Potential Scattering as Opposed to Scattering Associated with Independent Particles in theS-Matrix Theory of Strong Interactions

Abstract

A definition of a relativistic generalized potential is given, suitable at arbitrary energies for a pair of particles whose elastic scattering amplitude satisfies the Mandelstam representation. It is shown that the generalized potential plays a role in the dynamics analogous to that of the ordinary nonrelativistic potential in a Schrödinger equation and determines the scattering to the same extent. Below the threshold for inelastic processes the generalized potential is real and its energy dependence in the elastic region is expected for certain particle combinations (such as the nucleon-nucleon) to be weak. In such cases one may uniquely define, for use in the Schrödinger equation, an energy-independent ordinary potential that coincides with the potential of Charap and Fubini. In general, when the potential is complex and energy-dependent the dynamical problem involves iteration of an integral equation deduced by Mandelstam.

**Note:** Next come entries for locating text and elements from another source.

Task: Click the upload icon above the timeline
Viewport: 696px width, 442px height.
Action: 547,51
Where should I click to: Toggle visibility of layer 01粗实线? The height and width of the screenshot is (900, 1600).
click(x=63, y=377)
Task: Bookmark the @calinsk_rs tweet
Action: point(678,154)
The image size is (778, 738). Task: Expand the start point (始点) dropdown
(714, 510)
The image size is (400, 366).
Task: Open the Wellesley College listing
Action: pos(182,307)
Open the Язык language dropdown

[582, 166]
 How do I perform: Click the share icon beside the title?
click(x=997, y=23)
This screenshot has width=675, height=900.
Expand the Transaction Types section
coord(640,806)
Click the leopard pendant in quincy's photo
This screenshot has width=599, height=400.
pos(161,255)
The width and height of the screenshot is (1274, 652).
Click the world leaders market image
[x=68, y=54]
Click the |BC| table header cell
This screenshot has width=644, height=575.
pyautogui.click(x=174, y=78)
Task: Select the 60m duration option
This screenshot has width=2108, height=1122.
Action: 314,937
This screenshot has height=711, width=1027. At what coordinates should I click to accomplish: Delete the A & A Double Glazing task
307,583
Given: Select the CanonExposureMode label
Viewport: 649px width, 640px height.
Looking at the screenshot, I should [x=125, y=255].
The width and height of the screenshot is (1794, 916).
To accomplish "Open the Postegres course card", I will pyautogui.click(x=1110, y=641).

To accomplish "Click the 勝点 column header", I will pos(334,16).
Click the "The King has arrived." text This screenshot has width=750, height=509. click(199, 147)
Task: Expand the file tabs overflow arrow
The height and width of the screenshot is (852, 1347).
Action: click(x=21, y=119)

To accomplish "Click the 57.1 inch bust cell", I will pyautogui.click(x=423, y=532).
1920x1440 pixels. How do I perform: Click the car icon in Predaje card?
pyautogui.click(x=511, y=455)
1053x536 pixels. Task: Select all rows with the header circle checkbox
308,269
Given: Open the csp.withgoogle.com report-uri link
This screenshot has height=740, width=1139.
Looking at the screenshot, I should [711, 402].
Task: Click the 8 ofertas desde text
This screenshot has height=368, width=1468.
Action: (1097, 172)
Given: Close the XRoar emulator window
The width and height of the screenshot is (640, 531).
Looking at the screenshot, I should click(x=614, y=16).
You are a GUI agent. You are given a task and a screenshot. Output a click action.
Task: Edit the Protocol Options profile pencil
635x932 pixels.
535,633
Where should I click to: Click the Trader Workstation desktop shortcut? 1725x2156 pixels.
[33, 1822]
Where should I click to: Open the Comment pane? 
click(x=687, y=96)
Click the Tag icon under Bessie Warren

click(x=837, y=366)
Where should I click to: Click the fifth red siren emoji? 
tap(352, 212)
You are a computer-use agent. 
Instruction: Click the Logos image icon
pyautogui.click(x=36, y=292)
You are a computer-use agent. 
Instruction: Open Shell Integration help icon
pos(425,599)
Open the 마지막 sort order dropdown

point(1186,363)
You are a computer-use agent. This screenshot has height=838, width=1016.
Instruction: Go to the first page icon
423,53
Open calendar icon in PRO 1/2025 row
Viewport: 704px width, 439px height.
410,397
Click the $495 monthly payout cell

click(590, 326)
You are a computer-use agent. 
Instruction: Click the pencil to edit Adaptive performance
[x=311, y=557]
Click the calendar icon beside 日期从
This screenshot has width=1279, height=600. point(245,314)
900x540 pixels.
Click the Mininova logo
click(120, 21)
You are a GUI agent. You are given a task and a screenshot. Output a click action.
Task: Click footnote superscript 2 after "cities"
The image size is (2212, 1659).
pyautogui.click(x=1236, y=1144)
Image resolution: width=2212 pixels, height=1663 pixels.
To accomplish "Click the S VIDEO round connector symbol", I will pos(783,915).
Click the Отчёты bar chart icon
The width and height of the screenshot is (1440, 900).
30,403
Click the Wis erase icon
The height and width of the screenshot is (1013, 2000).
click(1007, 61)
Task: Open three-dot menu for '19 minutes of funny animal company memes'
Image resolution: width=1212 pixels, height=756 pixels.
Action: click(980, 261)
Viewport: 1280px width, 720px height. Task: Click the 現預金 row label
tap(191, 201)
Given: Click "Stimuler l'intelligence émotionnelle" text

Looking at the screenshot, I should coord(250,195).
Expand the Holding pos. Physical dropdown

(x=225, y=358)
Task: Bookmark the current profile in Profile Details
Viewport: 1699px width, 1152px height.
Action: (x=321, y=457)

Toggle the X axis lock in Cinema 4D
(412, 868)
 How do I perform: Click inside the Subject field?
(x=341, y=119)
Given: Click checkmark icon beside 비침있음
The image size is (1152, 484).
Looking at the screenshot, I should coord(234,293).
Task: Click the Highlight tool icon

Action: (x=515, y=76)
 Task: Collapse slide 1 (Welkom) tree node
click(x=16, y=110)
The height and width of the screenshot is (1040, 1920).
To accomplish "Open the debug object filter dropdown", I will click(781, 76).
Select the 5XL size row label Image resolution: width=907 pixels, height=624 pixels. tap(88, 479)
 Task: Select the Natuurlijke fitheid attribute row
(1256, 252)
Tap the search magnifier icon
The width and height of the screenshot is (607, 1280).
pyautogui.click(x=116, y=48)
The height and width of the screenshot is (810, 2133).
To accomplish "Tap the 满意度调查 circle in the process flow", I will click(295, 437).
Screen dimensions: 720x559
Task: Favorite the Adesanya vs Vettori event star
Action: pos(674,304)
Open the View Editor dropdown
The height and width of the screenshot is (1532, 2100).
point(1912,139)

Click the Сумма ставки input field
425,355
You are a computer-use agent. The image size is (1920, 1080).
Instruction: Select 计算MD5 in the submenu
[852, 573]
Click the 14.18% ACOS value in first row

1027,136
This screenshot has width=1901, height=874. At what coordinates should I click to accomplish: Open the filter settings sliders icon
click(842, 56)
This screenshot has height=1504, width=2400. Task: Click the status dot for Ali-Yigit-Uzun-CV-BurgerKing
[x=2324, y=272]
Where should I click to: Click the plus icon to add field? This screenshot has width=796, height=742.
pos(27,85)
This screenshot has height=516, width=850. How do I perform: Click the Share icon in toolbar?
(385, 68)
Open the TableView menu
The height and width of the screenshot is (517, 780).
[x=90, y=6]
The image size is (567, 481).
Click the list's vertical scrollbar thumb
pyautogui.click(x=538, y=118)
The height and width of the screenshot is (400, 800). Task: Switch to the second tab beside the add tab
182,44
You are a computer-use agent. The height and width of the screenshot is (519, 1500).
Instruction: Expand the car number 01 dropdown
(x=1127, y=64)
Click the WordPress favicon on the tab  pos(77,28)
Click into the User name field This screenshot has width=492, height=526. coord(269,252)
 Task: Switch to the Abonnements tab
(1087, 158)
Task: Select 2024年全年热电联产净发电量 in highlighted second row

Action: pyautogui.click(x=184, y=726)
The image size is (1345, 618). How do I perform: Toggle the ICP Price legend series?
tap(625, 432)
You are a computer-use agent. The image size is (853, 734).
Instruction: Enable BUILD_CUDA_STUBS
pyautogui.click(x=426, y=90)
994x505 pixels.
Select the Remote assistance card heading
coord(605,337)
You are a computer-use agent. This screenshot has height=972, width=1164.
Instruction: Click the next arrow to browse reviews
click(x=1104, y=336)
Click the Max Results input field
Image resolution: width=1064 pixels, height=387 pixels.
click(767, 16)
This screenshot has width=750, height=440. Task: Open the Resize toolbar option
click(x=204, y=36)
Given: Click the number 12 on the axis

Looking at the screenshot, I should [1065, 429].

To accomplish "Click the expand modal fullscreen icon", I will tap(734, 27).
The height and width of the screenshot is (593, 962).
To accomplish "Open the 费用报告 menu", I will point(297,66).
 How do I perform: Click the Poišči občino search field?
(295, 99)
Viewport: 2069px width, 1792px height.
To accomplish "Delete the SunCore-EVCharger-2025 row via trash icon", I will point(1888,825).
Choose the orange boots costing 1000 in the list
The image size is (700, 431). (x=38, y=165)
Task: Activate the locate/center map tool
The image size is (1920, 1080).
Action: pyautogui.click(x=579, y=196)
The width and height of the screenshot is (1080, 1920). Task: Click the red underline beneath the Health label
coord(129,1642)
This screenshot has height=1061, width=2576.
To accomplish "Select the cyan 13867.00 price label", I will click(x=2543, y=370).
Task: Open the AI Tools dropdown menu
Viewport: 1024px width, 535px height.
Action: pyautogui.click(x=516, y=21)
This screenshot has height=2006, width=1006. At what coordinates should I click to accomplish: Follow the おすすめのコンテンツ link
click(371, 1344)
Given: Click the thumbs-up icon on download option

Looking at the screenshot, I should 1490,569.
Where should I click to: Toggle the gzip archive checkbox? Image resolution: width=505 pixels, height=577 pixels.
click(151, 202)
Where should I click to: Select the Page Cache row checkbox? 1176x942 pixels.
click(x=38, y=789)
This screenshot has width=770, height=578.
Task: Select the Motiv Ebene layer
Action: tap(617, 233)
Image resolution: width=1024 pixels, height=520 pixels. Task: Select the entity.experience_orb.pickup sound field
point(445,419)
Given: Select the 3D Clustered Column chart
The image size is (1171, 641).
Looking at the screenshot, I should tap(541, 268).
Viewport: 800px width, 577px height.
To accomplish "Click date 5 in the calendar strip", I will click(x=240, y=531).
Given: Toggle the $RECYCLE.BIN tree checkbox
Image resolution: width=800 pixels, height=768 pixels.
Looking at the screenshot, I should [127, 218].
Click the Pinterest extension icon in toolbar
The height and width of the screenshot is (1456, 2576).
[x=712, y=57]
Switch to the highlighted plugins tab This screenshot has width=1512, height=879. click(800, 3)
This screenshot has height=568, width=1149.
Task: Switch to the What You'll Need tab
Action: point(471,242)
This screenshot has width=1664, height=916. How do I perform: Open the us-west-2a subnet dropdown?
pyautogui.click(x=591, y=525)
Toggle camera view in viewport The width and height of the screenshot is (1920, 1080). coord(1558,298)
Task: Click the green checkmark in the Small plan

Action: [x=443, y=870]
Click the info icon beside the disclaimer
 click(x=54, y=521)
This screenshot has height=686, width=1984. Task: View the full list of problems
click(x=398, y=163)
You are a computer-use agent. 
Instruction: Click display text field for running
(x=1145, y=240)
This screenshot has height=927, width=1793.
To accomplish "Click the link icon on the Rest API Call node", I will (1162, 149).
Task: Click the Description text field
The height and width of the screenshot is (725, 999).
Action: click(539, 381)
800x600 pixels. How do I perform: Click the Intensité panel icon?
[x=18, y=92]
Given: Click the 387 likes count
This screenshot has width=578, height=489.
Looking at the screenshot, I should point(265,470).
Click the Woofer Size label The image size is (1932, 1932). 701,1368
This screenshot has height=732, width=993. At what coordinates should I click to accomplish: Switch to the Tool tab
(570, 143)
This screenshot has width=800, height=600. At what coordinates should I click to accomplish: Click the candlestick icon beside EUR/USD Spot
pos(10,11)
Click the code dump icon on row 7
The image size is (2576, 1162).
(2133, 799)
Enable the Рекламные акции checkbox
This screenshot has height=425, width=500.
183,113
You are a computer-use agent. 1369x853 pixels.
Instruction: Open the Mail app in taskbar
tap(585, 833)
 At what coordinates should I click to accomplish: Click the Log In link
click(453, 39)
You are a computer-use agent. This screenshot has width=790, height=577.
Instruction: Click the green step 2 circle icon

The generalized potential may be decomposed according to range and it is shown that keeping only the long- and medium-range parts, corresponding to transfer of one or two particles, is almost equivalent to the "strip approximation." Finally, a general definition is given of "pure potential scattering" as opposed to scattering associated with "independent" particles, either stable or unstable, and a variety of experimental situations are discussed with respect to this distinction, which is shown to be susceptible to experimental test.